The armed conflict that started in April around Tripoli has made the situation more dangerous for the refugees and migrants detained in the areas where clashes occur. In July 2, an estimated 60 people were killed during an airstrike on Tajoura detention centre late at night. In this grim context, there were renewed calls for the closure of Libya’s detention centres, including by Libyan authorities themselves.
There are currently no safe locations in Libya where refugees and migrants can find protection and assistance. The only UNHCR-managed facility, the Gathering and Departure Facility (GDF) in Tripoli, is now saturated and UNHCR has claimed that it cannot accommodate more vulnerable people.
MSF urges British and European governments to support urgent humanitarian evacuations out of Libya for refugees and migrants held in detention centres, rather than allowing this suffering to go on.

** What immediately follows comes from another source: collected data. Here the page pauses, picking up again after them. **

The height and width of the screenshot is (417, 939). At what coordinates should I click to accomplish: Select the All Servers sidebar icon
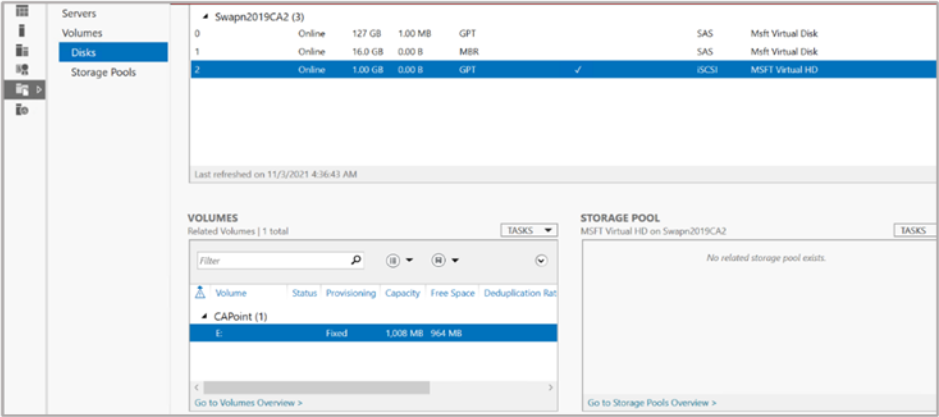(22, 50)
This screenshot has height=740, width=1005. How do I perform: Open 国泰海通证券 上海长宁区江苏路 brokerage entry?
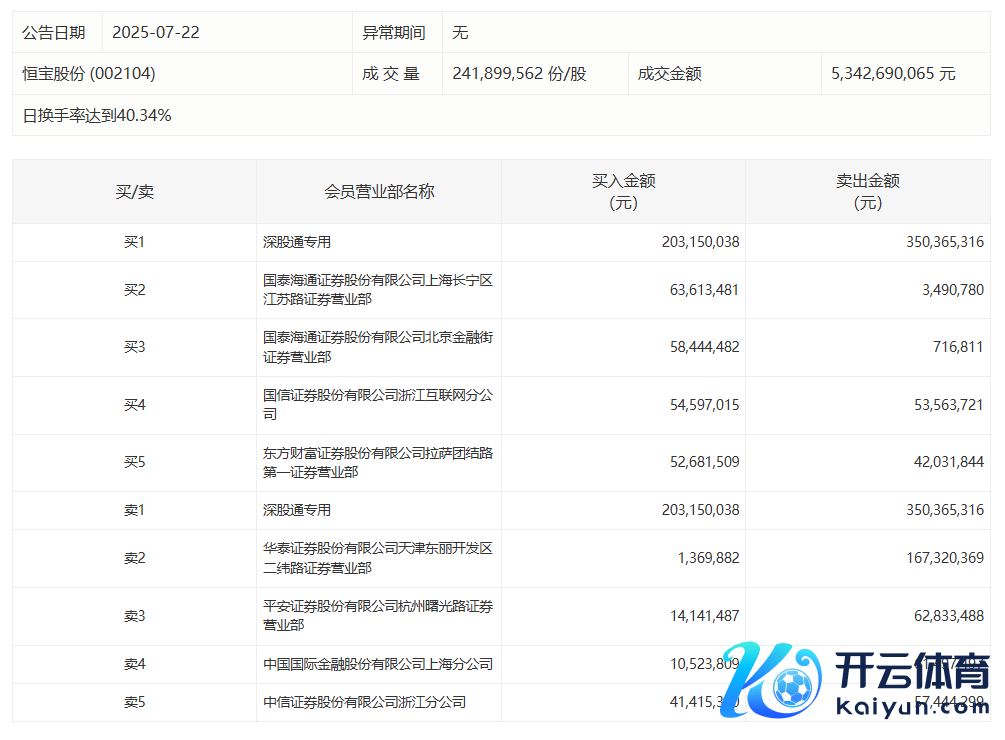pyautogui.click(x=377, y=290)
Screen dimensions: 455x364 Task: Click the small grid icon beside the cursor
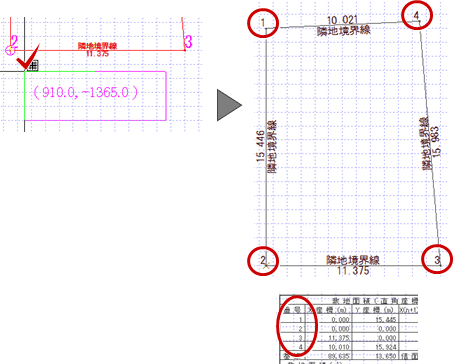click(x=33, y=65)
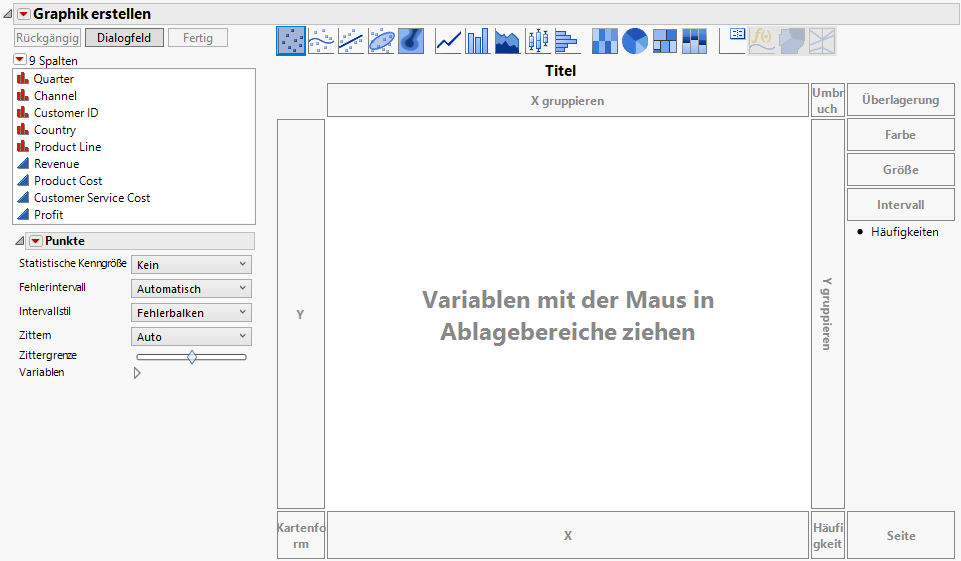Screen dimensions: 961x561
Task: Select the Points scatter element icon
Action: (x=291, y=41)
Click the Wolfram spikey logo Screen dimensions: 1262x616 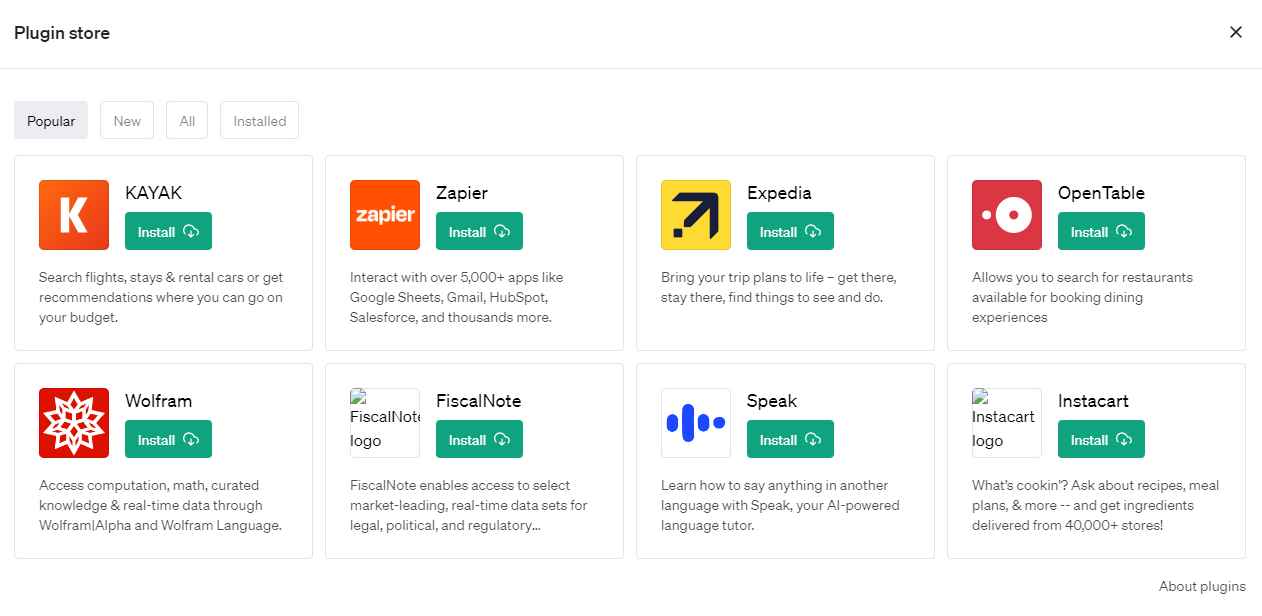tap(73, 422)
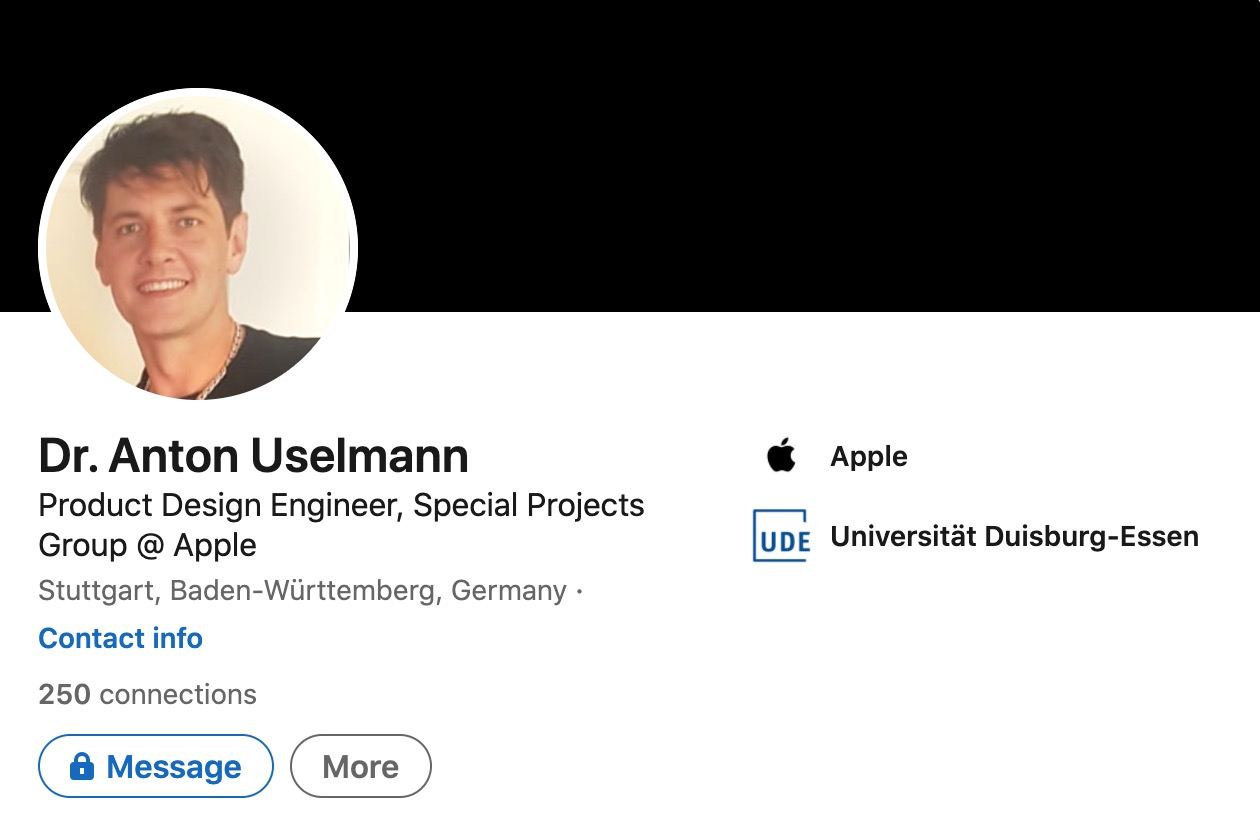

“We need more life-saving evacuations out of Libya. Alternatives to detention must be urgently developed, such as setting up shelters to provide immediate, temporary protection in Libya. Otherwise, the most vulnerable refugees and migrants are condemned to endless detention and suffering,” says Petiot.
Note to editor
MSF has worked in Libyan detention centres since 2016, providing general and psychological health care services and emergency referrals to hospitals, to alleviate the suffering of refugees, asylum seekers and migrants arbitrarily detained, and to expose the inhumane conditions of detention. MSF reiterates its call to release people, to scale up evacuations outside Libya, and put an end to the EU policy of intercepting and forcibly returning to Libya people who try to escape by sea.
In addition to its programs in Libya, MSF also operates in the Central Mediterranean Sea in partnership with SOS Méditerranée, on board the search and rescue vessel Ocean Viking, as refugees and migrants continue to risk their lives in order to flee the horrific treatment they face in Libya, and effective and dedicated search and rescue capacities are still critically missing.